Un salarié avait été engagé le 18 février 2006 en qualité de chef de poste par une société coopérative agricole. Placé en arrêt de travail à compter du 28 septembre 2020, il a été déclaré inapte à tout poste le 29 octobre 2021. L’employeur a engagé la procédure de licenciement en adressant une convocation à l’entretien préalable le 12 novembre 2021 pour un entretien fixé au 23 novembre suivant. Entre-temps, le salarié a été inscrit sur la liste des conseillers du salarié par arrêté préfectoral du 19 novembre 2021, publié au Journal officiel le 22 novembre. Lors de l’entretien préalable, le conseiller assistant le salarié a informé le représentant de l’employeur de cette inscription. Le licenciement pour inaptitude et impossibilité de reclassement a été notifié le 26 novembre 2021 sans que l’autorisation de l’inspecteur du travail ait été sollicitée.

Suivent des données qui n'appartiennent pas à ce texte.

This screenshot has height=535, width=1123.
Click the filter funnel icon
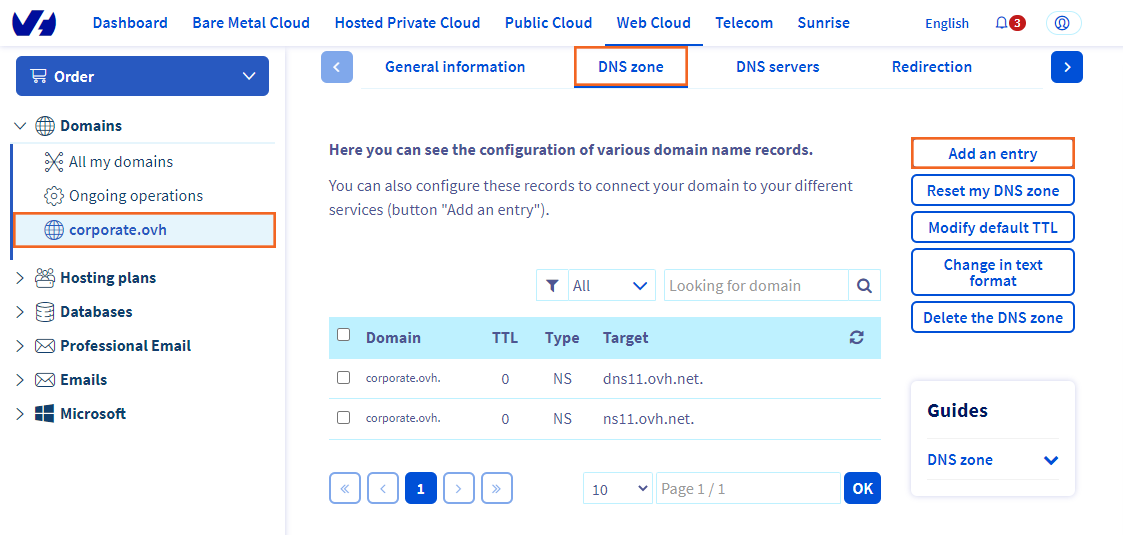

Le salarié a saisi le conseil de prud’hommes en invoquant la nullité de son licenciement pour violation du statut protecteur et en sollicitant des dommages et intérêts pour harcèlement moral. Par jugement du 27 septembre 2023, le conseil de prud’hommes de Dijon a rejeté ces demandes. Le salarié a interjeté appel le 23 octobre 2023.

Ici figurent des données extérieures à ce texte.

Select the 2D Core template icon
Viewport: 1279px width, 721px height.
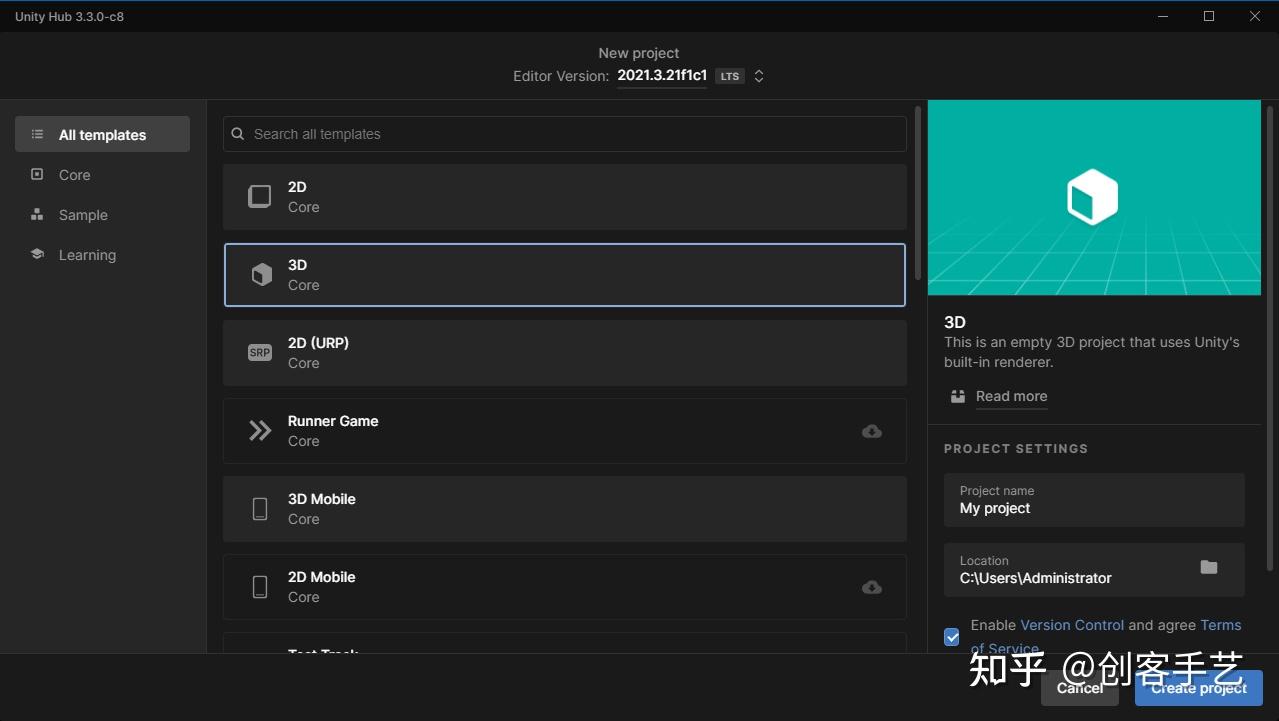click(x=260, y=196)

Devant la cour d’appel, le salarié soutenait que son licenciement était nul faute d’autorisation de l’inspection du travail et que l’employeur avait eu connaissance de son mandat lors de l’entretien préalable. L’employeur faisait valoir qu’au jour de l’envoi de la convocation à l’entretien préalable, la nomination n’était pas intervenue et qu’il ignorait cette qualité.

La question posée à la cour était de déterminer si l’employeur, informé lors de l’entretien préalable de la qualité de conseiller du salarié nouvellement acquise par ce dernier, devait solliciter l’autorisation de l’inspecteur du travail avant de prononcer le licenciement.

La Cour d’appel de Dijon a infirmé le jugement sur ce point et jugé le licenciement nul. Elle a retenu que « l’employeur a été informé de façon claire que le salarié avait le statut de conseiller du salarié, peu importe que l’information n’émane pas du salarié lui-même mais du conseiller l’assistant lors de cet entretien, ou encore que cette information n’ait pas été donnée de façon formelle dès lors qu’elle était dépourvue d’ambiguïté ».

La décision présente un intérêt certain quant à l’articulation entre le moment de l’information et l’obligation de solliciter l’autorisation administrative (I), ainsi que dans la détermination des conséquences indemnitaires de la violation du statut protecteur (II).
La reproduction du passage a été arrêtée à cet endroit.